Last night the Discovery Channel wrapped up its series "When We Left Earth." David Mindell, author of Digital Apollo, offers his thoughts on the documentary:
I watched the entire series of the Discovery Channel's "When We Left Earth: The NASA Missions," all six hours as they replayed last week's episode and then played a new one. As with so many of these films, the footage and the visuals were great (I'm only sorry I couldn't see it in HD). But the story lines were generally disappointing--nothing new here, and in fact a great deal left out. Begin with the subtitle, "the NASA missions," implying that the only NASA missions sent humans into space; the series hardly mentioned any remote missions. Skylab was given pretty short shrift, despite a great deal of interesting work that went on during that project. The interviews with key players were interesting in some cases, but they often seemed to be justifying themselves--of course Shuttle astronauts are going to think the shuttle was successful, but what about any other perspectives? What about some of the interesting glitches, human conflicts, mistakes, and all the other interesting imperfections that make spaceflight a compelling human endeavor? I was hoping for a little more on the "return to flight" after the Columbia accident; the film brushes over the fact that NASA made many of the same mistakes in recovering from the accident that they had made in leading up to it (not to mention similar ones that had been made on Challenger), and that the first Discovery flight after Columbia showed that the foam-shedding problem had been only incompletely solved. I suppose there is a place in the world for younger generations to get the basic stories of American human spaceflight, but too often this genre is characterized by repetition more than analysis or originality. This, I suppose, is partly what leads to the current status of human spaceflight in the US today: some people are for it and will not be convinced otherwise, and others are opposed or uninterested and will not change their minds.

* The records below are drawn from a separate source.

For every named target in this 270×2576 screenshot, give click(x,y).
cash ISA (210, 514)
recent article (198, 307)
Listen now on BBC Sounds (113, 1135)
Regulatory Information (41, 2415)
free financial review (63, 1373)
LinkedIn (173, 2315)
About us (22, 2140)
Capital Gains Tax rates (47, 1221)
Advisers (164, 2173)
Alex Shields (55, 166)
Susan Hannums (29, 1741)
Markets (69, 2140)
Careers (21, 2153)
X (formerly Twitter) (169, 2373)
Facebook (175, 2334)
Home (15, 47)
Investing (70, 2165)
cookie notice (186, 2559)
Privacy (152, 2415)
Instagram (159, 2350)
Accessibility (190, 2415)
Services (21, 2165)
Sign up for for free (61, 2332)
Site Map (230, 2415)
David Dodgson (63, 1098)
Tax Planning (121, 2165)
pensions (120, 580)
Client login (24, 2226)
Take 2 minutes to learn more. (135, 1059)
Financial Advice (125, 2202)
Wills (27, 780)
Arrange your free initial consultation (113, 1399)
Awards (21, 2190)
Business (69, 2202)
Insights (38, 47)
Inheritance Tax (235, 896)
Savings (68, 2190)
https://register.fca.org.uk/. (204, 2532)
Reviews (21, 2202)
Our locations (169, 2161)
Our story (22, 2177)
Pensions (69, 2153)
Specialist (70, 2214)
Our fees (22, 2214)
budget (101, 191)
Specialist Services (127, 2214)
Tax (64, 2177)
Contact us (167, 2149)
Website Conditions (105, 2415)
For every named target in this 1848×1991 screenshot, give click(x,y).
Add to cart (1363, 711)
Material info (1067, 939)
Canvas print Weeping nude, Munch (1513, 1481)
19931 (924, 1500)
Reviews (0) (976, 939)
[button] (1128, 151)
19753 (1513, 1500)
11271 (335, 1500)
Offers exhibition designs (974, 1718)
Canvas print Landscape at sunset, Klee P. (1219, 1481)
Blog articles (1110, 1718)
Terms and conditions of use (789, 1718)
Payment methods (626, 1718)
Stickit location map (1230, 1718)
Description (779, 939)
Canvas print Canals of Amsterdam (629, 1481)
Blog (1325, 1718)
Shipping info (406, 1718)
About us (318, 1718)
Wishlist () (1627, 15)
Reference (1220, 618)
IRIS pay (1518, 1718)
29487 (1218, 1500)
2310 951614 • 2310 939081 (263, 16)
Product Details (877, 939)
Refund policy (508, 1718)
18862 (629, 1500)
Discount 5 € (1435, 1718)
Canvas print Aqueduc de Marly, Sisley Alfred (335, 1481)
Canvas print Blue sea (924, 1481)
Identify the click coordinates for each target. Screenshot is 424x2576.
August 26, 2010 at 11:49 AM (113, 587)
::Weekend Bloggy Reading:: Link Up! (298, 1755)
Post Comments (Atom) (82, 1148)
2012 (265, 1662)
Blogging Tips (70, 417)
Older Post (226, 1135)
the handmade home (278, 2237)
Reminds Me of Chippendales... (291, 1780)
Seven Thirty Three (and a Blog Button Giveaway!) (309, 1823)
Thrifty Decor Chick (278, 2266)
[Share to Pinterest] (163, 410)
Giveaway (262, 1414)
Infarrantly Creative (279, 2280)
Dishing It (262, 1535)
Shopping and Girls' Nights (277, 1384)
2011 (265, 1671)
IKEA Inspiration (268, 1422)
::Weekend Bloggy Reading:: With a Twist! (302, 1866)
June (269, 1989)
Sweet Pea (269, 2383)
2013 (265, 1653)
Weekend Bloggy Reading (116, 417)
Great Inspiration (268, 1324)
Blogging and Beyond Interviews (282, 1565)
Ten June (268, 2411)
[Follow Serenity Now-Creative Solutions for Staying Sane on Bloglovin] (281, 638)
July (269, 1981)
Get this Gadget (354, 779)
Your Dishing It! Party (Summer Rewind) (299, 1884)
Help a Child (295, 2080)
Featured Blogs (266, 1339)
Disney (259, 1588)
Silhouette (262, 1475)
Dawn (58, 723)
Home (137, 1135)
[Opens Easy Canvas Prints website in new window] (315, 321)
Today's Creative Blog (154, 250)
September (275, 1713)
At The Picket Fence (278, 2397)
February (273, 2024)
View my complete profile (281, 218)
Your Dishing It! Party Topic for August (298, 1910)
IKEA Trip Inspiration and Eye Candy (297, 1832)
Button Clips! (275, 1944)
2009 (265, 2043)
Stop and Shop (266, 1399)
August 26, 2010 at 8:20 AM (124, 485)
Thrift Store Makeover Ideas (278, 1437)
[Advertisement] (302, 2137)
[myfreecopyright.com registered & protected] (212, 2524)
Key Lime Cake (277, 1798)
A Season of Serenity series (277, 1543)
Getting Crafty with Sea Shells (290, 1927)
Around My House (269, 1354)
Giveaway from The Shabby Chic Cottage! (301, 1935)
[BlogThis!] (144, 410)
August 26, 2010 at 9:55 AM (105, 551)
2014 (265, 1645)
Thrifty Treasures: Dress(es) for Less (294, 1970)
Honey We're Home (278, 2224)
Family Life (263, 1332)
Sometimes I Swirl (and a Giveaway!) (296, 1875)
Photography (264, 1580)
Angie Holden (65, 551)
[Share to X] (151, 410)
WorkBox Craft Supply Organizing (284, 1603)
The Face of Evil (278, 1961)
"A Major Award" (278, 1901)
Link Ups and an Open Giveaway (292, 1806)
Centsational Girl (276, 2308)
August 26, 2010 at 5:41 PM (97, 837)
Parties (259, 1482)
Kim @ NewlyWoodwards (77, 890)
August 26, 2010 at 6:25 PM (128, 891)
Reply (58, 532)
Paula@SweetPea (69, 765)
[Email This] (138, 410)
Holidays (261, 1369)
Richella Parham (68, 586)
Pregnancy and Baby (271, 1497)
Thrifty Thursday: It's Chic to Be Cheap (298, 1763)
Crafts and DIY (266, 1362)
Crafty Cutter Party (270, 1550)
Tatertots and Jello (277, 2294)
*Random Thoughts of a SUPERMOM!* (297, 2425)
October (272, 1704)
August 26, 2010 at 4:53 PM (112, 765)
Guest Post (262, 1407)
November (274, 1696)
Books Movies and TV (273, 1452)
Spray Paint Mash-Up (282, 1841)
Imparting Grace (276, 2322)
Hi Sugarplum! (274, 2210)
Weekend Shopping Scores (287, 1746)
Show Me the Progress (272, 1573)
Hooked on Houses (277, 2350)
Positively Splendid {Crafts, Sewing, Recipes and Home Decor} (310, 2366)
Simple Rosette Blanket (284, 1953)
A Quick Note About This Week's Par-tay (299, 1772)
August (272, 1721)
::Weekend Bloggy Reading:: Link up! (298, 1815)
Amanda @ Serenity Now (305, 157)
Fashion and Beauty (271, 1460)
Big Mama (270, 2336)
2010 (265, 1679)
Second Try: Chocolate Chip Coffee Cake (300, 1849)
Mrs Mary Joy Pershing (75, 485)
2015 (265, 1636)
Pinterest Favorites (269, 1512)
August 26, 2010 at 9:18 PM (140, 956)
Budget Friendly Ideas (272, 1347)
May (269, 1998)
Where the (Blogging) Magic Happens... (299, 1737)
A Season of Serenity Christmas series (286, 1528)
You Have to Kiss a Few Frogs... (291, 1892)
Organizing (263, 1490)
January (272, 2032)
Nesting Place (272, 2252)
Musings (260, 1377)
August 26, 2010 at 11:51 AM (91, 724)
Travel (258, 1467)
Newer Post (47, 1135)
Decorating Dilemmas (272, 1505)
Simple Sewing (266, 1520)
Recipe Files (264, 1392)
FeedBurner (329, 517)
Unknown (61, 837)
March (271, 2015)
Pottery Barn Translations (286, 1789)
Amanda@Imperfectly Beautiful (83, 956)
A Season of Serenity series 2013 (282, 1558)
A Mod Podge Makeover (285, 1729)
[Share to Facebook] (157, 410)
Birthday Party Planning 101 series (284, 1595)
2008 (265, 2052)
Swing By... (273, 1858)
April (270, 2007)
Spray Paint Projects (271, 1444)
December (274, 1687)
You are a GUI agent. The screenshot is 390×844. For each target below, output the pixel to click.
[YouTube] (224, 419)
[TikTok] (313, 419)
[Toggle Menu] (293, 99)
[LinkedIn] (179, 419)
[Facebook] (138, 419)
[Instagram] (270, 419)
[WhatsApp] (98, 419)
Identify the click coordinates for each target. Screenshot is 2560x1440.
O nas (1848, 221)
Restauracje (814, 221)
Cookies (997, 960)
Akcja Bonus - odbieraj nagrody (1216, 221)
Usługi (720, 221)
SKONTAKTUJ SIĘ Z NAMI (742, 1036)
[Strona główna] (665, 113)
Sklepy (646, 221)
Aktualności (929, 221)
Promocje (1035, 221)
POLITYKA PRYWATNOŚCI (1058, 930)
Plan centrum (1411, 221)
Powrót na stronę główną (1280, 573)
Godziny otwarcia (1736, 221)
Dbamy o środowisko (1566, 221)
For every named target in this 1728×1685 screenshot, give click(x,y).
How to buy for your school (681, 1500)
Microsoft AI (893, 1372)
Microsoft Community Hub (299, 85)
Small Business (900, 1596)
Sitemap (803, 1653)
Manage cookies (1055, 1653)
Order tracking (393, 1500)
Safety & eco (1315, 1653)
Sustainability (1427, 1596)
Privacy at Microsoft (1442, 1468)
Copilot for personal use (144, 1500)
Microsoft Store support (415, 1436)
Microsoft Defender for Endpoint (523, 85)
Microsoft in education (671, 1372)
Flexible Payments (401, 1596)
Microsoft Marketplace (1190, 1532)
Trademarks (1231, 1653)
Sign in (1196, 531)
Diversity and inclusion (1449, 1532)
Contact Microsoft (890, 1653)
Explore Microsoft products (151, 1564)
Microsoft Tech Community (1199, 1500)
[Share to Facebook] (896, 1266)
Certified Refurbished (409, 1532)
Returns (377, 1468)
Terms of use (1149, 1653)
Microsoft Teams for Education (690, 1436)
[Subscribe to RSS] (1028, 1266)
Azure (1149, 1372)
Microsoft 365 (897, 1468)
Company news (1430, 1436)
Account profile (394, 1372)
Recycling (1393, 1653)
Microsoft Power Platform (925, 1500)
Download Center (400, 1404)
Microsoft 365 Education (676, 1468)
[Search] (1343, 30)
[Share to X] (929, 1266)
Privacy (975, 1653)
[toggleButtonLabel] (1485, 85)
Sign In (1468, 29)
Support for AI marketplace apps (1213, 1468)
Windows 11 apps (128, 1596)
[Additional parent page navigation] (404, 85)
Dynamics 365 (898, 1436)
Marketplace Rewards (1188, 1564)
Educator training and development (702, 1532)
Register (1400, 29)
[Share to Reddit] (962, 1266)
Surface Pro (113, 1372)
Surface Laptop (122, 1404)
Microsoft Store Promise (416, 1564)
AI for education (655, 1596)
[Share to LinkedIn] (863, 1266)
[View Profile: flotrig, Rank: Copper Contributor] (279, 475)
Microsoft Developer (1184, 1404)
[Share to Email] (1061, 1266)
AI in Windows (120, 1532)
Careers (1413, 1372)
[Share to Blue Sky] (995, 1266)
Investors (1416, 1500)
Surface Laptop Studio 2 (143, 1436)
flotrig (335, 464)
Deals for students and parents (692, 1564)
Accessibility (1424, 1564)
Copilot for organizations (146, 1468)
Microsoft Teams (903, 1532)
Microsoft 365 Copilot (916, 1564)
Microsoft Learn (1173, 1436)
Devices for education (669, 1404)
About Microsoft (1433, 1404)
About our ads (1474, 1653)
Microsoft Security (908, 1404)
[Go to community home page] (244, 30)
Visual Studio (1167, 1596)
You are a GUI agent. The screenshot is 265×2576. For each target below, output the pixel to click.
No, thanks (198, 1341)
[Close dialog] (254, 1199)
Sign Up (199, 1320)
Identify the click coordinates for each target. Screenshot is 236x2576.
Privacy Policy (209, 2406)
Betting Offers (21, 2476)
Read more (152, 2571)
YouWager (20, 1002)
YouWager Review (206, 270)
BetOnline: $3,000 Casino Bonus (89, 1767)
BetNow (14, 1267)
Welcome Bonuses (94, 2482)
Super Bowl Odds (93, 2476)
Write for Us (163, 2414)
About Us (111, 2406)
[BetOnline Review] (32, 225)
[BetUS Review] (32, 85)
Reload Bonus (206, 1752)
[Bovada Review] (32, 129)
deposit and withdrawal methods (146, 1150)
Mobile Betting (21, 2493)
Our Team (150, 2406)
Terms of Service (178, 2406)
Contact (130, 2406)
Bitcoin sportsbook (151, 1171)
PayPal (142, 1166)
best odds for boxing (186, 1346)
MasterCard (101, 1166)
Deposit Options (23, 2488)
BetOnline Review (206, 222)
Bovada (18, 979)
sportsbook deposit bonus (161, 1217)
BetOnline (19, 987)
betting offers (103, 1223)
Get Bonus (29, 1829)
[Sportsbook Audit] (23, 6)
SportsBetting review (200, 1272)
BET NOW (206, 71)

I have higher hopes for the series "Moon Machines" which airs on Discovery July 6-10, made by the same people who made last year's film "In the Shadow of the Moon." David Sington and Chris Riley are smart, creative film makers. I've seen the third episode, "The Navigation Computer," which is partly based on my book "Digital Apollo: Human and Machine in Spaceflight," and it came out very well. The episode, and I bet the entire "Moon Machines" series brings to light some of the numerous other stories that went into the Apollo missions.